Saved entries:

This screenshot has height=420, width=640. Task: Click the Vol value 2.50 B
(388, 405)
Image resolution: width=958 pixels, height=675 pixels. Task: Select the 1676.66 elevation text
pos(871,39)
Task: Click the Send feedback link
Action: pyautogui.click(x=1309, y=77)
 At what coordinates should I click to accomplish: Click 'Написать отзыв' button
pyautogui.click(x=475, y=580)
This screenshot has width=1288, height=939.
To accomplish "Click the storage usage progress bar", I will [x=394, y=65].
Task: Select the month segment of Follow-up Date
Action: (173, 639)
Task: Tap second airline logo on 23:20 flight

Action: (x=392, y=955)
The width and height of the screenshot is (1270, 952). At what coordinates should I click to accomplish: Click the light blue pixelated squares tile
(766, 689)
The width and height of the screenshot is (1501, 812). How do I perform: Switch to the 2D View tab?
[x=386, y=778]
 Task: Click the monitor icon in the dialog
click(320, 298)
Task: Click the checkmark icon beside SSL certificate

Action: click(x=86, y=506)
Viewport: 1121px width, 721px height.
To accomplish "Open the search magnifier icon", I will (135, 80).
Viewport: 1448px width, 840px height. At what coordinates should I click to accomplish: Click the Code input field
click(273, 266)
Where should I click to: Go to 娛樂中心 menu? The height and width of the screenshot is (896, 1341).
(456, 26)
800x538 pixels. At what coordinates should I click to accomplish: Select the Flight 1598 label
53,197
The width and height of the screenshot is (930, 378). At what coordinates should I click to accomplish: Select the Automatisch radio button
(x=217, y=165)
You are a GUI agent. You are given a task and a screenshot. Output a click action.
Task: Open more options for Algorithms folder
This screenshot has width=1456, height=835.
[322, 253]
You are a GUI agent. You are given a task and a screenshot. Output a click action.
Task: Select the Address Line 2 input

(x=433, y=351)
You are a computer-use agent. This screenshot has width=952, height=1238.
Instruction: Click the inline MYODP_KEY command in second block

## EXERCISE DESCRIPTION
Turn the data above into a Markdown table with the columns "Row" and "Line." Put each non-blank line in its own row, numbered in order.

## OUTPUT
| Row | Line |
|---|---|
| 1 | This screenshot has height=420, width=640. Task: Click the Vol value 2.50 B |
| 2 | (388, 405) |
| 3 | Image resolution: width=958 pixels, height=675 pixels. Task: Select the 1676.66 elevation text |
| 4 | pos(871,39) |
| 5 | Task: Click the Send feedback link |
| 6 | Action: pyautogui.click(x=1309, y=77) |
| 7 |  At what coordinates should I click to accomplish: Click 'Написать отзыв' button |
| 8 | pyautogui.click(x=475, y=580) |
| 9 | This screenshot has width=1288, height=939. |
| 10 | To accomplish "Click the storage usage progress bar", I will [x=394, y=65]. |
| 11 | Task: Select the month segment of Follow-up Date |
| 12 | Action: (173, 639) |
| 13 | Task: Tap second airline logo on 23:20 flight |
| 14 | Action: (x=392, y=955) |
| 15 | The width and height of the screenshot is (1270, 952). At what coordinates should I click to accomplish: Click the light blue pixelated squares tile |
| 16 | (766, 689) |
| 17 | The width and height of the screenshot is (1501, 812). How do I perform: Switch to the 2D View tab? |
| 18 | [x=386, y=778] |
| 19 |  Task: Click the monitor icon in the dialog |
| 20 | click(320, 298) |
| 21 | Task: Click the checkmark icon beside SSL certificate |
| 22 | Action: click(x=86, y=506) |
| 23 | Viewport: 1121px width, 721px height. |
| 24 | To accomplish "Open the search magnifier icon", I will (135, 80). |
| 25 | Viewport: 1448px width, 840px height. At what coordinates should I click to accomplish: Click the Code input field |
| 26 | click(273, 266) |
| 27 | Where should I click to: Go to 娛樂中心 menu? The height and width of the screenshot is (896, 1341). |
| 28 | (456, 26) |
| 29 | 800x538 pixels. At what coordinates should I click to accomplish: Select the Flight 1598 label |
| 30 | 53,197 |
| 31 | The width and height of the screenshot is (930, 378). At what coordinates should I click to accomplish: Select the Automatisch radio button |
| 32 | (x=217, y=165) |
| 33 | You are a GUI agent. You are given a task and a screenshot. Output a click action. |
| 34 | Task: Open more options for Algorithms folder |
| 35 | This screenshot has width=1456, height=835. |
| 36 | [322, 253] |
| 37 | You are a GUI agent. You are given a task and a screenshot. Output a click action. |
| 38 | Task: Select the Address Line 2 input |
| 39 | (x=433, y=351) |
| 40 | You are a computer-use agent. This screenshot has width=952, height=1238. |
| 41 | Instruction: Click the inline MYODP_KEY command in second block |